>>>>>
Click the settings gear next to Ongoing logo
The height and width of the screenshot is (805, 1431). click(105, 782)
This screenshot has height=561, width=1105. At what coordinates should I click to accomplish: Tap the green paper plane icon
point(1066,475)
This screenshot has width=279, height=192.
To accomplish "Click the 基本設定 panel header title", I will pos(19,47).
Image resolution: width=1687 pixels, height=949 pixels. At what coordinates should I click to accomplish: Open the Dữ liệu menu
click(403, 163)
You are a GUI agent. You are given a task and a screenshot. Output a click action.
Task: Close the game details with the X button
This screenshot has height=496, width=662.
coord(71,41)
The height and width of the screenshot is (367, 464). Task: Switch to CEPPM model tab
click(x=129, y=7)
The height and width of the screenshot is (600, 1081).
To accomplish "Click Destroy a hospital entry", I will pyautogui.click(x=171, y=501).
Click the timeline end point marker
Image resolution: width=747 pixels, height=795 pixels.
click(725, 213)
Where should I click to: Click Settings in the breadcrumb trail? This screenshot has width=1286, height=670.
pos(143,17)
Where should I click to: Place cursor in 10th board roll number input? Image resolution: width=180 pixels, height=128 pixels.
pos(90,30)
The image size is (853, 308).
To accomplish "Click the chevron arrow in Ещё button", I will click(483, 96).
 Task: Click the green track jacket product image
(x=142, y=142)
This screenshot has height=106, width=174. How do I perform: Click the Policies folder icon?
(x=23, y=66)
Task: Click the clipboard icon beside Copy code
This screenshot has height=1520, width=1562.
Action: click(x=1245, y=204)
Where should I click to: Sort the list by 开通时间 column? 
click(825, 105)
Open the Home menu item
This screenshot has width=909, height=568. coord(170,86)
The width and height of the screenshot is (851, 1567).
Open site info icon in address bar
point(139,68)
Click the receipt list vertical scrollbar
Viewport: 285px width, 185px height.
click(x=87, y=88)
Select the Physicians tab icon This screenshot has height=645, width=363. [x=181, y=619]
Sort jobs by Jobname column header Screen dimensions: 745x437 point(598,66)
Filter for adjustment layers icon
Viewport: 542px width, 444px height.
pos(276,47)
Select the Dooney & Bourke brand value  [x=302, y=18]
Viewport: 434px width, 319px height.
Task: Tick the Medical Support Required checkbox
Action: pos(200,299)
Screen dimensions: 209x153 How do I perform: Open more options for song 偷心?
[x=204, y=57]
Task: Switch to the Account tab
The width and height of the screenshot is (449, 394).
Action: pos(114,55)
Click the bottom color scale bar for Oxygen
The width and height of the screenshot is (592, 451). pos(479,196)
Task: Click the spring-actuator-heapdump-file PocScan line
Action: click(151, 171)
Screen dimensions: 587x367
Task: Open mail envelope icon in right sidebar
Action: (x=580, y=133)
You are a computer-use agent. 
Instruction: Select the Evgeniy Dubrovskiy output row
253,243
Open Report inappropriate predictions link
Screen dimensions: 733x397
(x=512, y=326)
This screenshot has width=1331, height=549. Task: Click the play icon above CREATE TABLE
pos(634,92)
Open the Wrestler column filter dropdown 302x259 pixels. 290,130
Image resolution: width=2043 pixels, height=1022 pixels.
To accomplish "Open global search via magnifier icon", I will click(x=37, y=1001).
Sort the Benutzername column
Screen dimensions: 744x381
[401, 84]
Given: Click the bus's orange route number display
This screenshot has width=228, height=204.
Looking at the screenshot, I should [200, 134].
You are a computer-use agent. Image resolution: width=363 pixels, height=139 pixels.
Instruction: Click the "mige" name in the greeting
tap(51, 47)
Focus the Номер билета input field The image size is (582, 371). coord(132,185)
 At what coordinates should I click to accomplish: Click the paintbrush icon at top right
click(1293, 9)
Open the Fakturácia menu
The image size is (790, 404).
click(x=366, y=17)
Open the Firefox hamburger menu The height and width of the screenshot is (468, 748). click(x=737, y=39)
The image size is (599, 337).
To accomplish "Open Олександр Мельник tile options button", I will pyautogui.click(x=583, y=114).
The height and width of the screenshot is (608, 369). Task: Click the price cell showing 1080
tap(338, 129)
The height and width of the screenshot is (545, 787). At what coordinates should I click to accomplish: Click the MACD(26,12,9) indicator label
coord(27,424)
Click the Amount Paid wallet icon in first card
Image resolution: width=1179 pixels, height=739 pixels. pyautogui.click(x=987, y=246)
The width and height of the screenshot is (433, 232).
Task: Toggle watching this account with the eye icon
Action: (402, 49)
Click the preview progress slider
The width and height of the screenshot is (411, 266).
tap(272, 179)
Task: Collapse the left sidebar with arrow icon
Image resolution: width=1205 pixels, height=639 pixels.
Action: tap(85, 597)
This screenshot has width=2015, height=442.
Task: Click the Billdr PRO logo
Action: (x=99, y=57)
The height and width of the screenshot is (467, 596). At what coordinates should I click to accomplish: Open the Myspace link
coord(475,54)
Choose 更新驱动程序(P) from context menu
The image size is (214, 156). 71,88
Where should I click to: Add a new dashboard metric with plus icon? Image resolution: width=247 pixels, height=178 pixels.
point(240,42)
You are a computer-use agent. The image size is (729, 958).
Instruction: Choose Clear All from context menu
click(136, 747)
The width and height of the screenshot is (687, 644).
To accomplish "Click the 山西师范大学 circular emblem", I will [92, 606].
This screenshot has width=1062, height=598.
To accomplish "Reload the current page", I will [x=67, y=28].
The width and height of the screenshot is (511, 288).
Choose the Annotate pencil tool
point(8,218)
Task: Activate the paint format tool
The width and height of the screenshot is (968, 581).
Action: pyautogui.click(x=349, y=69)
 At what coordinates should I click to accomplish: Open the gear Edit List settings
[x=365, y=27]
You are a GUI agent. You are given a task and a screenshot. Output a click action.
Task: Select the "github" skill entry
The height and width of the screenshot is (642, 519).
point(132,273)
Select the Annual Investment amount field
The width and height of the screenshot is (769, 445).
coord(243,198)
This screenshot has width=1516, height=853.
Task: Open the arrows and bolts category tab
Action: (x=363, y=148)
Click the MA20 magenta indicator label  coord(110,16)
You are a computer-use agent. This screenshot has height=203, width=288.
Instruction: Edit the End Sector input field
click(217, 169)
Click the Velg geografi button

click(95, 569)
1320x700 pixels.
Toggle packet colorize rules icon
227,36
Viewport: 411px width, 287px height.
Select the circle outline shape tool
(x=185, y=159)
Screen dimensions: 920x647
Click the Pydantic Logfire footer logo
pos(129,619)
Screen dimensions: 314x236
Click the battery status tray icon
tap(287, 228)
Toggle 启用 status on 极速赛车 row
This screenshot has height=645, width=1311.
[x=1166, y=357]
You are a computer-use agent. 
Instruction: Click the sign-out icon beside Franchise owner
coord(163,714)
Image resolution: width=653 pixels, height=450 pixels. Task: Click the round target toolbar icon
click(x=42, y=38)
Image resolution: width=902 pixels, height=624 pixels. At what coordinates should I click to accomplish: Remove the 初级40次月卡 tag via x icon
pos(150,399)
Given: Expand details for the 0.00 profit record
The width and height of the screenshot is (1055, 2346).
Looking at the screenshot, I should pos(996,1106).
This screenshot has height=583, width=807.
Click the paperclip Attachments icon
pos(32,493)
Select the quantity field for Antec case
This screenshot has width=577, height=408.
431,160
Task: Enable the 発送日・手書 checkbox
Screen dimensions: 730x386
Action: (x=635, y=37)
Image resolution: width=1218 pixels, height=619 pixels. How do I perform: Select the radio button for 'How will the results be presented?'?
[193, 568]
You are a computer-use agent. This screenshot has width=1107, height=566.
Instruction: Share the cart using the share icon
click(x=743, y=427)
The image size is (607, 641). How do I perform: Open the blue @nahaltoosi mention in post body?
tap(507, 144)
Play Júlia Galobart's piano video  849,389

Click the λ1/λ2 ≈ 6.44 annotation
<<<<<
### Tarea asignada
Transcribe sin ningún cambio cada una de las líneas de todos los registros anteriores.

### La respuesta
Click the settings gear next to Ongoing logo
The height and width of the screenshot is (805, 1431). click(105, 782)
This screenshot has height=561, width=1105. At what coordinates should I click to accomplish: Tap the green paper plane icon
point(1066,475)
This screenshot has width=279, height=192.
To accomplish "Click the 基本設定 panel header title", I will pos(19,47).
Image resolution: width=1687 pixels, height=949 pixels. At what coordinates should I click to accomplish: Open the Dữ liệu menu
click(403, 163)
You are a GUI agent. You are given a task and a screenshot. Output a click action.
Task: Close the game details with the X button
This screenshot has height=496, width=662.
coord(71,41)
The height and width of the screenshot is (367, 464). Task: Switch to CEPPM model tab
click(x=129, y=7)
The height and width of the screenshot is (600, 1081).
To accomplish "Click Destroy a hospital entry", I will pyautogui.click(x=171, y=501).
Click the timeline end point marker
Image resolution: width=747 pixels, height=795 pixels.
click(725, 213)
Where should I click to: Click Settings in the breadcrumb trail? This screenshot has width=1286, height=670.
pos(143,17)
Where should I click to: Place cursor in 10th board roll number input? Image resolution: width=180 pixels, height=128 pixels.
pos(90,30)
The image size is (853, 308).
To accomplish "Click the chevron arrow in Ещё button", I will click(483, 96).
 Task: Click the green track jacket product image
(x=142, y=142)
This screenshot has height=106, width=174. How do I perform: Click the Policies folder icon?
(x=23, y=66)
Task: Click the clipboard icon beside Copy code
This screenshot has height=1520, width=1562.
Action: click(x=1245, y=204)
Where should I click to: Sort the list by 开通时间 column? 
click(825, 105)
Open the Home menu item
This screenshot has width=909, height=568. coord(170,86)
The width and height of the screenshot is (851, 1567).
Open site info icon in address bar
point(139,68)
Click the receipt list vertical scrollbar
Viewport: 285px width, 185px height.
click(x=87, y=88)
Select the Physicians tab icon This screenshot has height=645, width=363. [x=181, y=619]
Sort jobs by Jobname column header Screen dimensions: 745x437 point(598,66)
Filter for adjustment layers icon
Viewport: 542px width, 444px height.
pos(276,47)
Select the Dooney & Bourke brand value  [x=302, y=18]
Viewport: 434px width, 319px height.
Task: Tick the Medical Support Required checkbox
Action: pos(200,299)
Screen dimensions: 209x153 How do I perform: Open more options for song 偷心?
[x=204, y=57]
Task: Switch to the Account tab
The width and height of the screenshot is (449, 394).
Action: pos(114,55)
Click the bottom color scale bar for Oxygen
The width and height of the screenshot is (592, 451). pos(479,196)
Task: Click the spring-actuator-heapdump-file PocScan line
Action: click(151, 171)
Screen dimensions: 587x367
Task: Open mail envelope icon in right sidebar
Action: (x=580, y=133)
You are a computer-use agent. 
Instruction: Select the Evgeniy Dubrovskiy output row
253,243
Open Report inappropriate predictions link
Screen dimensions: 733x397
(x=512, y=326)
This screenshot has width=1331, height=549. Task: Click the play icon above CREATE TABLE
pos(634,92)
Open the Wrestler column filter dropdown 302x259 pixels. 290,130
Image resolution: width=2043 pixels, height=1022 pixels.
To accomplish "Open global search via magnifier icon", I will click(x=37, y=1001).
Sort the Benutzername column
Screen dimensions: 744x381
[401, 84]
Given: Click the bus's orange route number display
This screenshot has width=228, height=204.
Looking at the screenshot, I should [200, 134].
You are a computer-use agent. Image resolution: width=363 pixels, height=139 pixels.
Instruction: Click the "mige" name in the greeting
tap(51, 47)
Focus the Номер билета input field The image size is (582, 371). coord(132,185)
 At what coordinates should I click to accomplish: Click the paintbrush icon at top right
click(1293, 9)
Open the Fakturácia menu
The image size is (790, 404).
click(x=366, y=17)
Open the Firefox hamburger menu The height and width of the screenshot is (468, 748). click(x=737, y=39)
The image size is (599, 337).
To accomplish "Open Олександр Мельник tile options button", I will pyautogui.click(x=583, y=114).
The height and width of the screenshot is (608, 369). Task: Click the price cell showing 1080
tap(338, 129)
The height and width of the screenshot is (545, 787). At what coordinates should I click to accomplish: Click the MACD(26,12,9) indicator label
coord(27,424)
Click the Amount Paid wallet icon in first card
Image resolution: width=1179 pixels, height=739 pixels. pyautogui.click(x=987, y=246)
The width and height of the screenshot is (433, 232).
Task: Toggle watching this account with the eye icon
Action: (402, 49)
Click the preview progress slider
The width and height of the screenshot is (411, 266).
tap(272, 179)
Task: Collapse the left sidebar with arrow icon
Image resolution: width=1205 pixels, height=639 pixels.
Action: tap(85, 597)
This screenshot has width=2015, height=442.
Task: Click the Billdr PRO logo
Action: (x=99, y=57)
The height and width of the screenshot is (467, 596). At what coordinates should I click to accomplish: Open the Myspace link
coord(475,54)
Choose 更新驱动程序(P) from context menu
The image size is (214, 156). 71,88
Where should I click to: Add a new dashboard metric with plus icon? Image resolution: width=247 pixels, height=178 pixels.
point(240,42)
You are a computer-use agent. The image size is (729, 958).
Instruction: Choose Clear All from context menu
click(136, 747)
The width and height of the screenshot is (687, 644).
To accomplish "Click the 山西师范大学 circular emblem", I will [92, 606].
This screenshot has width=1062, height=598.
To accomplish "Reload the current page", I will [x=67, y=28].
The width and height of the screenshot is (511, 288).
Choose the Annotate pencil tool
point(8,218)
Task: Activate the paint format tool
The width and height of the screenshot is (968, 581).
Action: pyautogui.click(x=349, y=69)
 At what coordinates should I click to accomplish: Open the gear Edit List settings
[x=365, y=27]
You are a GUI agent. You are given a task and a screenshot. Output a click action.
Task: Select the "github" skill entry
The height and width of the screenshot is (642, 519).
point(132,273)
Select the Annual Investment amount field
The width and height of the screenshot is (769, 445).
coord(243,198)
This screenshot has width=1516, height=853.
Task: Open the arrows and bolts category tab
Action: (x=363, y=148)
Click the MA20 magenta indicator label  coord(110,16)
You are a computer-use agent. This screenshot has height=203, width=288.
Instruction: Edit the End Sector input field
click(217, 169)
Click the Velg geografi button

click(95, 569)
1320x700 pixels.
Toggle packet colorize rules icon
227,36
Viewport: 411px width, 287px height.
Select the circle outline shape tool
(x=185, y=159)
Screen dimensions: 920x647
Click the Pydantic Logfire footer logo
pos(129,619)
Screen dimensions: 314x236
Click the battery status tray icon
tap(287, 228)
Toggle 启用 status on 极速赛车 row
This screenshot has height=645, width=1311.
[x=1166, y=357]
You are a computer-use agent. 
Instruction: Click the sign-out icon beside Franchise owner
coord(163,714)
Image resolution: width=653 pixels, height=450 pixels. Task: Click the round target toolbar icon
click(x=42, y=38)
Image resolution: width=902 pixels, height=624 pixels. At what coordinates should I click to accomplish: Remove the 初级40次月卡 tag via x icon
pos(150,399)
Given: Expand details for the 0.00 profit record
The width and height of the screenshot is (1055, 2346).
Looking at the screenshot, I should pos(996,1106).
This screenshot has height=583, width=807.
Click the paperclip Attachments icon
pos(32,493)
Select the quantity field for Antec case
This screenshot has width=577, height=408.
431,160
Task: Enable the 発送日・手書 checkbox
Screen dimensions: 730x386
Action: (x=635, y=37)
Image resolution: width=1218 pixels, height=619 pixels. How do I perform: Select the radio button for 'How will the results be presented?'?
[193, 568]
You are a computer-use agent. This screenshot has width=1107, height=566.
Instruction: Share the cart using the share icon
click(x=743, y=427)
The image size is (607, 641). How do I perform: Open the blue @nahaltoosi mention in post body?
tap(507, 144)
Play Júlia Galobart's piano video  849,389

Click the λ1/λ2 ≈ 6.44 annotation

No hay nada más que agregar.